Psychonauts: Settings

Psychonauts does great things with themed levels. We have grown used to thinking of WoW as varied because there is a zone of green forests and then one of red mountains, but Psychonauts exists on an entirely different level. Much of the action takes places in characters’ minds, so you get wildly varying settings that fit together perfectly well. What comes next remains surprising.

Your base setting is a summer camp for psychic children. Your training grounds consist of an obstacle course soaked in war memories; a shooting range themed around strict geometry and floating, dream-like architecture that uses imagery and a small enemy set to suggest the trauma and repression behind the precise facade; and a ’70s dance party crossed with the inside of a pinball machine. You will go on to play Godzilla and fight Napoleon. I will not list all the levels because they are pleasantly surprising, and even when you recognize the point in the game when you will be meeting Napoleon in battle, the structure of the level should remain unexpected.

The levels represent characters’ psyches, and they do it well. You wander around in someone’s head, maybe help him sort out some problems, and you get a notion of how things work in there. If you explore carefully, you will find more, like the little room where someone’s nightmares are locked away or the really meaningful figments that seem out of place but make perfect sense once you have the whole picture. Not to spoil Edgar’s level, but the nature of your unreliable narrator becomes apparent along the way, piece by piece, until it is explicitly spelled out at the end … and then comes back later to explicitly cash out one of the wrap-up jokes.

It’s just a wonderful thing to have this huge variety in levels and have it all fit together coherently. Each level is tied to a character, so it fits that way, and they collectively explore a lot of the space you would imagine for a game in characters’ minds. We have strict, abstract geometry in one level, and another shows a different sort of impossible landscape with a world that is twisted upon itself. We see varieties of trauma incarnated, paranoia and multiple personalities made concrete, and then stack that with scenes played out from the enemy’s point of view.

And then they are made well, wonderful with details and personalities.

: Zubon

Psychonauts

Holy crap, it’s been almost two years since I bought Psychonauts, and I finally beat it this weekend. I started it a long while ago, got distracted, and just got back around to it. Conveniently, I’m not going to let a little thing like “published 6.5 years ago” stop me from talking about a game, nor “neither online nor multiplayer.” There are lots of good and bad design bits to discuss here, and rather than cram them all into one of my tldr reviews, I am going to break this up into several days of discussion. If you need the whole thing, here, have the Zero Punctuation review. It is one of Yahtzee’s most positively reviewed games.

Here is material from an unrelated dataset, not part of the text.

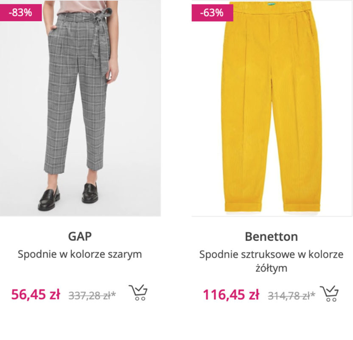Viewport: 353px width, 340px height.
Task: Open the Benetton brand name link
Action: 271,236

To make sure it gets said, since discussion often turns negative, this is a very good game, the sort people will pull out 20 years from now as gaming art or literature when people see Sturgeon’s Revelation in a sea of Farmville and Alganon. It is clever and inventive, with gameplay elements you know but a total experience not to be found elsewhere. It is varied, surprisingly deep, and decorated with little touches that are quite wonderful or sufficiently disturbing. It is worth the money (even without a sale, even 6.5 years later, but there will almost inevitably be a great sale on it coming up) and definitely worth the time. It also had a recent update when the rights reverted to the original publishers, including Steam achievements, so there’s your decorative shinies.

I’m not sure how many days of Psychonauts content I have, but there are lots of design bits to discuss here.